Density and dynamic viscosity of extra viscous heavy crude oil and water-in-oil (W/O) suspensions based on Ashalchinskaya (Tatarstan, Russian Federation) oil have been measured as a function of temperature and concentration of water at atmospheric pressure. The measurements were made at temperatures from (293 to 463) for density and from (293 to 367) K for viscosity with various concentrations of water (from 0 % to 30 % volume fraction). Measurements were made using modified hydrostatic weighing for density and falling body techniques for viscosity. The combined expanded uncertainty of the density, viscosity, pressure, and temperature measurements at 0.95 confidence level with a coverage factor of k = 2 is estimated to be $$U\left( \rho \right)$$ = 0.16 % and $$U\left( \eta \right)$$ = 1.0 %, $$U\left( P \right)$$ = 1.0 %, and $$U\left( T \right)$$ = 0.02 K, respectively. The reliability and accuracy of the new experimental method and correct operation of the modified experimental apparatus was confirmed with measurements using different methods (pycnometric, capillary flow, commercial standard instruments, Brookfield rotational viscometer).
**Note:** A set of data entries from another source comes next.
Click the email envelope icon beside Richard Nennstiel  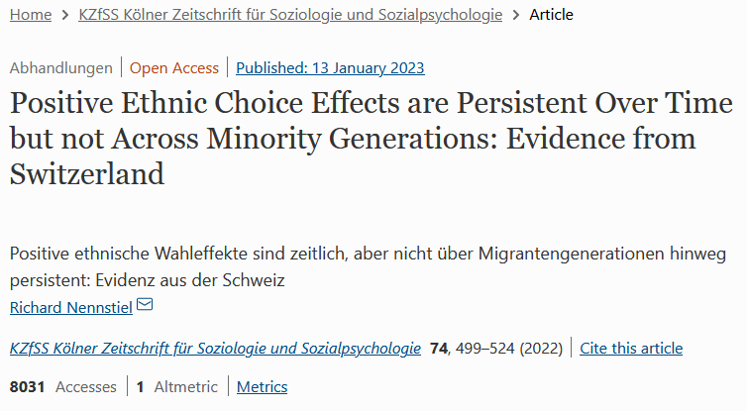tap(145, 304)
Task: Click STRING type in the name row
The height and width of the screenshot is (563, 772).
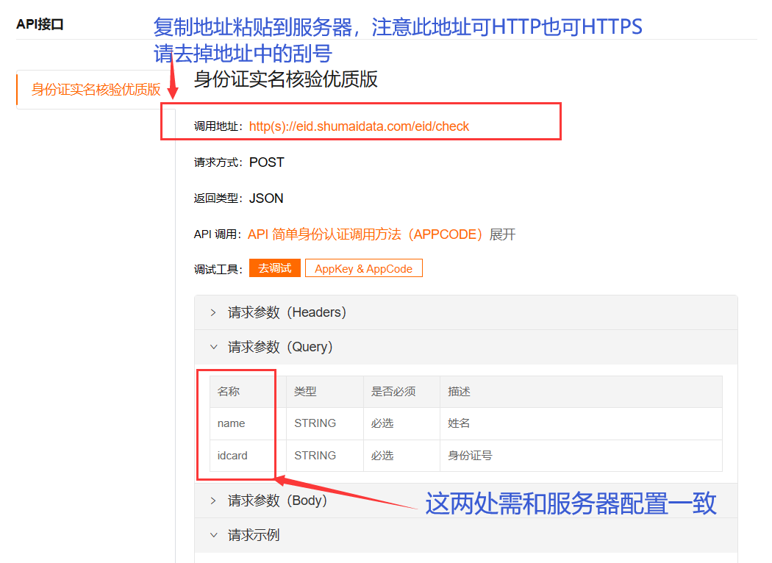Action: 315,423
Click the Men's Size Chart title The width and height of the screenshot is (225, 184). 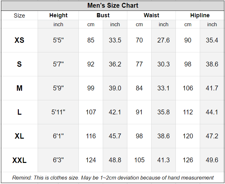click(113, 6)
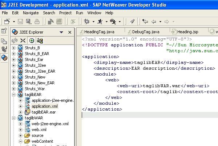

The effect of temperature and concentration of water on the measured values of density and viscosity of W/O suspensions were studied. Using crude dry oil, the effective viscosities of several synthetic W/O emulsions are measured at atmospheric pressure using a commercial standard instrument, Brookfield rotational viscometer and falling body technique for different shear rates, temperatures and volume fractions of the dispersed phase. The various correlation equations for describing viscosity as a function of temperature and dispersed phase volume fraction is developed. A number of factors such as water content, shear rate, shear stress, and temperature and their effects on the density and dynamic viscosity of dry crude oil and W/O emulsions were assessed.